Nos últimos anos, alguns interventores urbanos obtiveram projeção internacional e ostentam de forma irrevogável o status de artistas de rua. O londrino sem rosto Banksy, por exemplo, é célebre em todo o mundo por suas obras de conteúdo ácido e seus estênceis executados em locais irreverentes, como o contradito muro entre Israel e Palestina. Contudo, o reconhecimento é mais uma exceção do que uma regra. A maioria dos adeptos da arte de rua tem na clandestinidade seu berço e seu refúgio.

O estêncil em Santa Maria

As manifestações urbanas começaram a aparecer em Santa Maria entre o fim dos anos 90 e o início dos anos 2000, mais ou menos quando outros elementos relacionados a esta cultura, como o skate e o BMX (bicicleta), já estavam disseminados na cidade. Rafael*, um dos primeiros a utilizar os muros da cidade como suporte, conta que o marco inicial não é algo bem delineado. “O que começou primeiro aqui foi o grafite. Depois, à medida que o pessoal ia se informando, buscando outras técnicas, as variações foram surgindo. Aí, vieram os adesivos, o estêncil”.

Nessa fase, surgiram diversas crews – como os grafiteiros e pichadores chamam seus grupos –, algumas das quais são atuantes até hoje. Entre as crews pioneiras, o grupo Latinos foi um dos primeiros e mais ativos na prática do estêncil. “Começamos a fazer estêncil porque era mais rápido, e portanto menos arriscado, e também esteticamente mais agradável. Além disso, as formas podem ser trabalhadas com calma”, conta Bueno*, Latinos desde o princípio.

A Latinos é, na definição de Bueno, uma família. Nasceu das diversas pretensões ligadas à arte que seus membros tinham em comum – a arte de rua entre elas. Mais do que isso, as manifestações que foram parar na rua são o resultado da insatisfação com os valores americanizados que viam na sociedade. “O negócio é latino, sangue quente, valorização do que é daqui.

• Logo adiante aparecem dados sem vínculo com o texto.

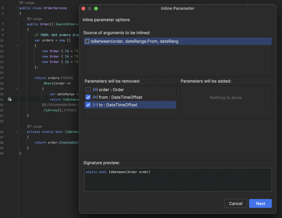Click usage icon above SearchOrders method

(x=29, y=19)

Por isso a utilização de ícones como o Seu Madruga, o Che Guevara”.

Uma ampla gama de estênceis da Latinos resistiu ao tempo. Eles ainda podem ser vistos pelas ruas de Santa Maria, muitos dos quais já imbricados à paisagem da cidade. Um legado respeitável ou uma degradação persistente, dependendo do ponto de vista. Hoje, a maioria dos membros do grupo está envolvida em projetos pessoais e tem pouco tempo para as ruas. O que não significa que a inspiração ou a inquietação tenham diminuído.

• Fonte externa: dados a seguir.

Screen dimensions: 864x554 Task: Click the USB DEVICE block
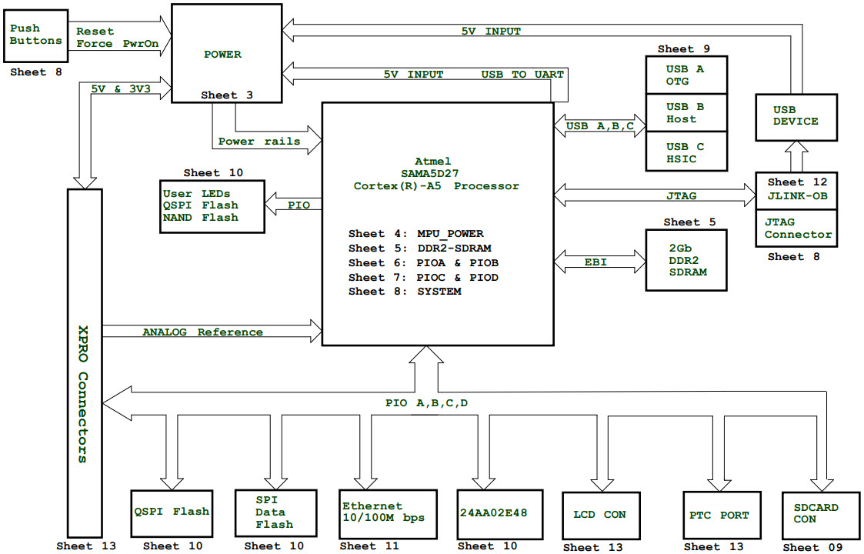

Uma parede lisa ainda instiga Matheus*, outro dos Latinos. Ele hoje estuda publicidade e pratica serigrafia em um ateliê nos fundos da casa afastada do centro. Lá, entre pinturas, pôsteres, latas, tintas e o material próprio para serigrafia, tem uma coleção de cadernos com desenhos antigos e recordações dos “rolês”, como algumas das primeiras máscaras recortadas em placas de raio-x. Hoje, dedica mais tempo ao design e à serigrafia, um processo que tem o estêncil em suas origens. “Eu gosto disso. Envolve tudo, me permite várias possibilidades, experiências. Acho que na serigrafia, cada um tem o seu próprio processo”, diz Matheus, enquanto instala uma tela recém secada no aparelho de impressão. Com o estêncil, explica, foi a mesma coisa, até aperfeiçoar a técnica e chegar ao raio-x como molde ideal.

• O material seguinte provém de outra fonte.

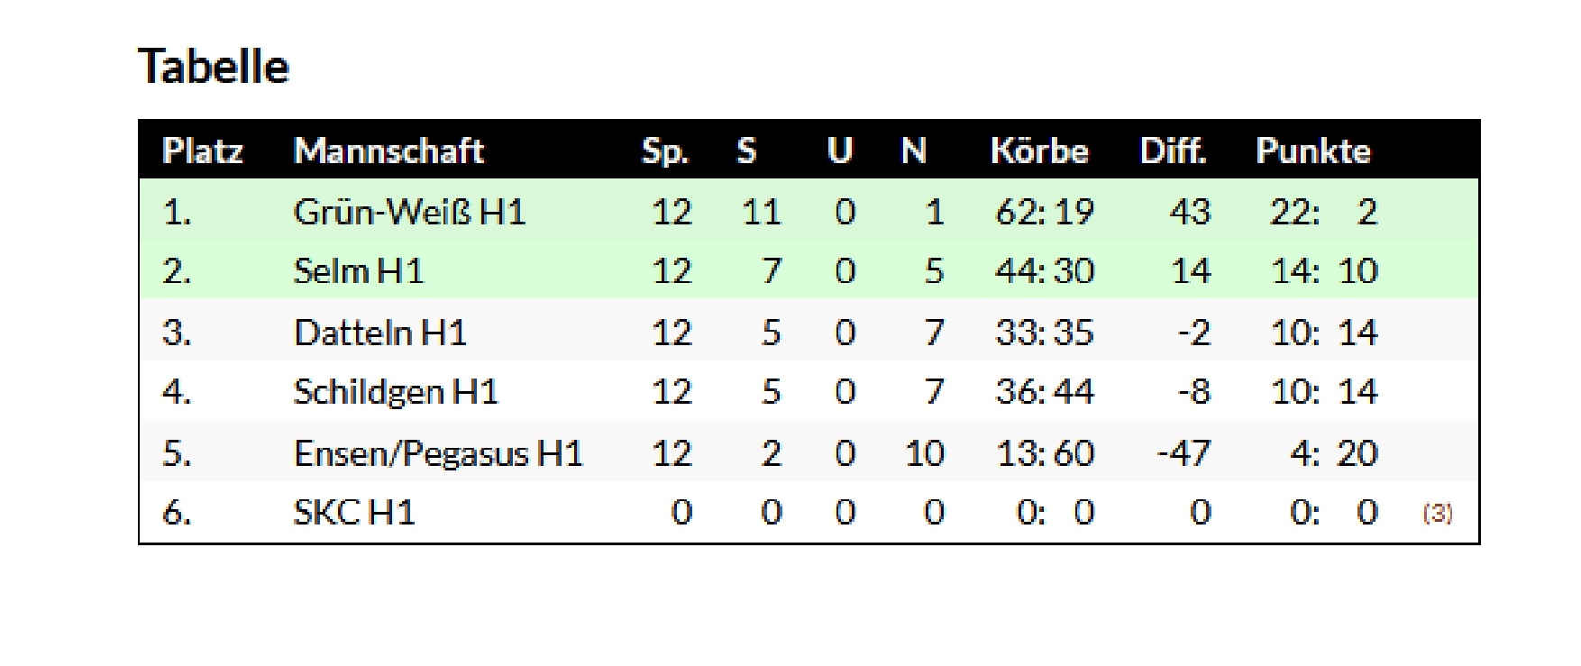This screenshot has height=666, width=1581.
Task: Select the Platz column header
Action: click(202, 151)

Atualmente, um dos principais grupos a povoar com estênceis as ruas de Santa Maria é um movimento social de juventude que prefere não se identificar. O estudante Flávio*, um dos membros do movimento, explica que a utilização da técnica surge em um contexto maior, de agitação e propaganda. “Basicamente, o objetivo é causar uma sensação de estranhamento para as pessoas que veem. Desnaturalizar, de certa forma, o que na sociedade está posto como natural, inevitável”.

O conceito de agitação e propaganda surgiu na União Soviética, como uma forma de difundir as bandeiras da Revolução Russa e angariar o apoio do povo. Como grande parcela da população era analfabeta, a arte era uma forma de atingir as pessoas de uma maneira direta e eficaz.

Seja por meio de panfletos, manifestações de rua, intervenções artísticas de qualquer tipo e até iniciativas mais sutis como a conversa, a finalidade da agitação e propaganda é provocar a reflexão das classes populares e politizar as massas. Assim, apesar da proibição e do problema da repressão, a técnica do estêncil é bastante eficaz por seu caráter conciso e impactante.

Além disso, Flávio destaca que a arte de rua serve também para gerar um debate sobre os meios de produção cultural. “A maioria dos artistas no Brasil não debate uma arte engajada, não se tem uma arte política. Assim, não é só um debate político: é também um debate cultural”.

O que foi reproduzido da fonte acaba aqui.